begin Provided records
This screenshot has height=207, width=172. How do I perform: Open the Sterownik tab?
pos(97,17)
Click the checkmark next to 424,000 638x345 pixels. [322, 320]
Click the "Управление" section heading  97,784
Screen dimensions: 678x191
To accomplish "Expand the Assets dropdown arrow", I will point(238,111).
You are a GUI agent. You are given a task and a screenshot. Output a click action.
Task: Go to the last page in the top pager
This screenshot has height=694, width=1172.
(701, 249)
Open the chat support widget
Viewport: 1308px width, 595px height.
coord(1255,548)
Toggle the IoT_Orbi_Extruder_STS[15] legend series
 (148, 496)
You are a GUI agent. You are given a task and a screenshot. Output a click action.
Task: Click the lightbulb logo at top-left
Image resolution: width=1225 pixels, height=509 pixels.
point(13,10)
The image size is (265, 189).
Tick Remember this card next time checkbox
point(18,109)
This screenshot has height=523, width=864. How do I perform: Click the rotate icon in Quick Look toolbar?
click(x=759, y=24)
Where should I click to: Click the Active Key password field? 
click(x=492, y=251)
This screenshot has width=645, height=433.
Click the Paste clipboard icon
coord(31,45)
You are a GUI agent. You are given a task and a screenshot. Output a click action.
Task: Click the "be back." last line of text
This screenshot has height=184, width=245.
end Provided records
§ What the task asks: Arrange every line of the records above as a numbered list, skipping any blank lines.

§ The solution:
1. This screenshot has height=207, width=172. How do I perform: Open the Sterownik tab?
2. pos(97,17)
3. Click the checkmark next to 424,000 638x345 pixels. [322, 320]
4. Click the "Управление" section heading  97,784
5. Screen dimensions: 678x191
6. To accomplish "Expand the Assets dropdown arrow", I will point(238,111).
7. You are a GUI agent. You are given a task and a screenshot. Output a click action.
8. Task: Go to the last page in the top pager
9. This screenshot has height=694, width=1172.
10. (701, 249)
11. Open the chat support widget
12. Viewport: 1308px width, 595px height.
13. coord(1255,548)
14. Toggle the IoT_Orbi_Extruder_STS[15] legend series
15.  (148, 496)
16. You are a GUI agent. You are given a task and a screenshot. Output a click action.
17. Task: Click the lightbulb logo at top-left
18. Image resolution: width=1225 pixels, height=509 pixels.
19. point(13,10)
20. The image size is (265, 189).
21. Tick Remember this card next time checkbox
22. point(18,109)
23. This screenshot has height=523, width=864. How do I perform: Click the rotate icon in Quick Look toolbar?
24. click(x=759, y=24)
25. Where should I click to: Click the Active Key password field? 
26. click(x=492, y=251)
27. This screenshot has width=645, height=433.
28. Click the Paste clipboard icon
29. coord(31,45)
30. You are a GUI agent. You are given a task and a screenshot. Output a click action.
31. Task: Click the "be back." last line of text
32. This screenshot has height=184, width=245.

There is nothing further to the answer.